On Wed, Sep 30, 2020 at 09:16:10PM +0100, antlists wrote:
> The problem is that if you use mdadm 3.4 with kernel 4.9.237, the 237 means
> that your kernel has been heavily updated and is far too new. But if you use
> mdadm 4.1 with kernel 4.9.237, the 4.9 means that the kernel is basically a
> very old one - too old for mdadm 4.1

But the point of the longterm kernel lines like 4.9.237 is to keep
strict compatibility with the original branch point (that's the point
of a "stable" line) and perform only bugfixes, isn't it?  Do you mean
to say that there is NO stable kernel line with full mdadm support?
Or just the ones provided by distributions?  (But don't distributions
like Debian do exactly the same thing as GKH and others with these
longterm lines?  I.e., fix bugs while keeping strict compatibility.
If there are no longterm stable kernels with full RAID support, I find
this rather worrying.)

But in my specific case, the issue didn't come from a mdadm/kernel
mismatch after all: I performed further investigation after I wrote my
previous message, and my problem did indeed come from the
/lib/systemd/system/mdadm-grow-continue@.service which, as far as I
can tell, is broken insofar as --backup-file=... goes (the option is
needed for --continue to work and it isn't passed).  Furthermore, this
file appears to be distributed by mdadm itself (it's not
Debian-specific), and the systemd service is called by mdadm (from
continue_via_systemd() in Grow.c).

So it seems to me that RAID reshaping with backup files is currently
broken on all systems which use systemd.  But then I'm confused as to
why this didn't get more attention.  Anyway, if you have any
suggestion as to where I should bugreport this, it's the least I can
do.

In my particular setup, after giving this more thought, I thought the
wisest thing would be to get tons of external storage, copy everything
away, recreate a fresh RAID6 array, and copy everything back into it.

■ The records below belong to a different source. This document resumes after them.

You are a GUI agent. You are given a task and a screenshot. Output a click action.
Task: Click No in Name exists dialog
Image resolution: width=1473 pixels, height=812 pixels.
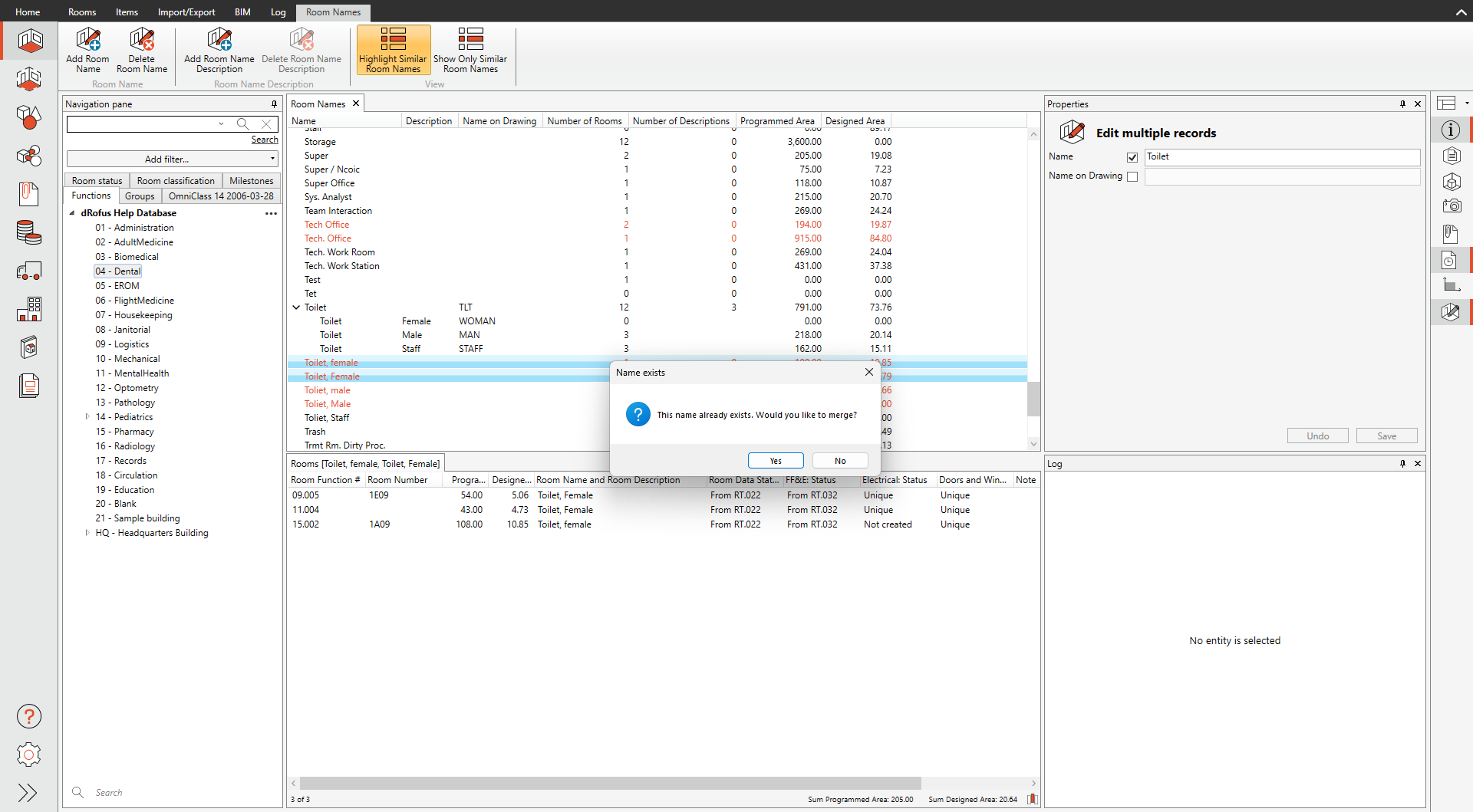point(840,461)
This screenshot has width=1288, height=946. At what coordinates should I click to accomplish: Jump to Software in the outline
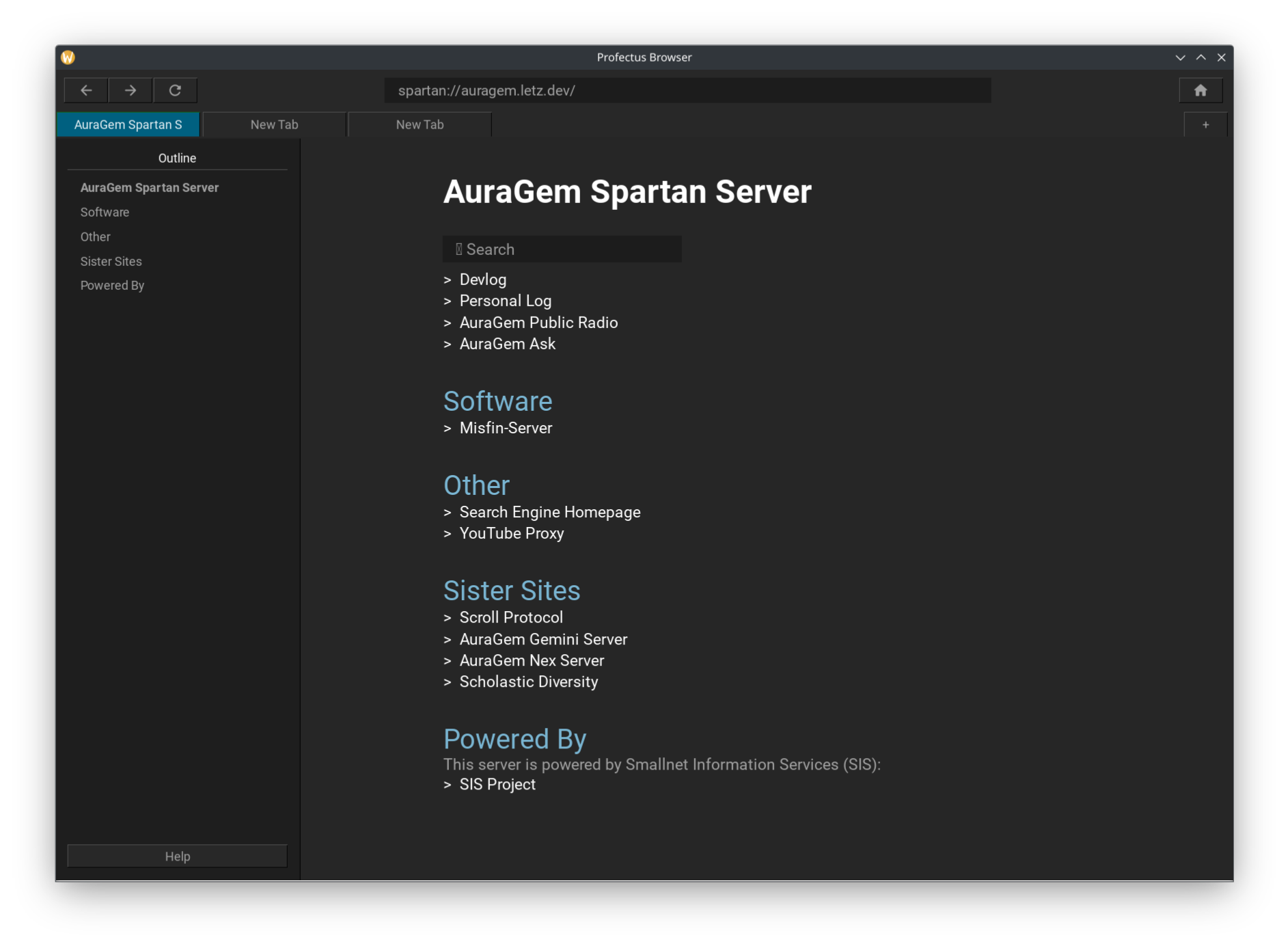(105, 212)
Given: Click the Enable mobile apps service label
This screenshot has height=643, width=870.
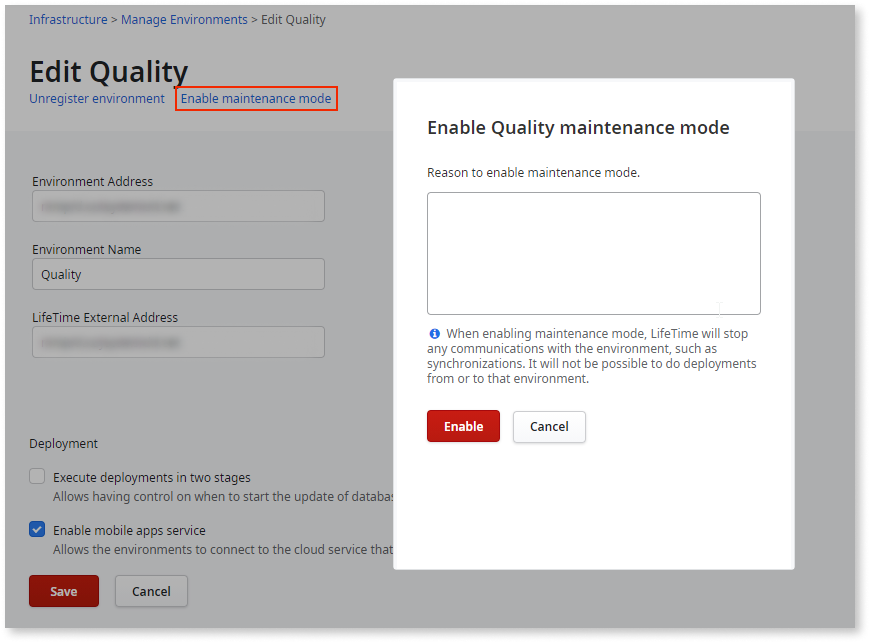Looking at the screenshot, I should [x=129, y=530].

Whatever the case, thanks for your help.

Cheers,

-- 
     David A. Madore
   ( http://www.madore.org/~david/ )

^ permalink raw reply	[flat|nested] 13+ messages in thread

* Re: RAID5->RAID6 reshape remains stuck at 0% (does nothing, not even start)
  2020-09-30 22:26               ` David Madore
@ 2020-10-01 14:10                 ` Wols Lists
  2020-10-01 15:04                   ` David Madore
  2020-10-02 10:52                 ` Nix
  1 sibling, 1 reply; 13+ messages in thread
From: Wols Lists @ 2020-10-01 14:10 UTC (permalink / raw)
  To: David Madore; +Cc: Linux RAID mailing-list

On 30/09/20 23:26, David Madore wrote:
> On Wed, Sep 30, 2020 at 09:16:10PM +0100, antlists wrote:
>> The problem is that if you use mdadm 3.4 with kernel 4.9.237, the 237 means
>> that your kernel has been heavily updated and is far too new. But if you use
>> mdadm 4.1 with kernel 4.9.237, the 4.9 means that the kernel is basically a
>> very old one - too old for mdadm 4.1
> 
> But the point of the longterm kernel lines like 4.9.237 is to keep
> strict compatibility with the original branch point (that's the point
> of a "stable" line) and perform only bugfixes, isn't it?  Do you mean
> to say that there is NO stable kernel line with full mdadm support?
> Or just the ones provided by distributions?  (But don't distributions
> like Debian do exactly the same thing as GKH and others with these
> longterm lines?  I.e., fix bugs while keeping strict compatibility.
> If there are no longterm stable kernels with full RAID support, I find
> this rather worrying.)

Depends what you mean by full RAID support. Any kernel (within limits)
should work with any raid. We've found, by experience, that trying to
upgrade a raid can have problems ... :-)
> 
> But in my specific case, the issue didn't come from a mdadm/kernel
> mismatch after all: I performed further investigation after I wrote my
> previous message, and my problem did indeed come from the
> /lib/systemd/system/mdadm-grow-continue@.service which, as far as I
> can tell, is broken insofar as --backup-file=... goes (the option is
> needed for --continue to work and it isn't passed).  Furthermore, this
> file appears to be distributed by mdadm itself (it's not
> Debian-specific), and the systemd service is called by mdadm (from
> continue_via_systemd() in Grow.c).

Except is this the problem? If the reshape fails to start, I don't quite
see how the restart service-file can be to blame?
> 
> So it seems to me that RAID reshaping with backup files is currently
> broken on all systems which use systemd.  But then I'm confused as to
> why this didn't get more attention.  Anyway, if you have any
> suggestion as to where I should bugreport this, it's the least I can
> do.

It works fine with a "latest and greatest" kernel and mdadm ... that
said, we know that there's been a fair bit of general house-keeping and
tidying up going on.
> 
> In my particular setup, after giving this more thought, I thought the
> wisest thing would be to get tons of external storage, copy everything
> away, recreate a fresh RAID6 array, and copy everything back into it.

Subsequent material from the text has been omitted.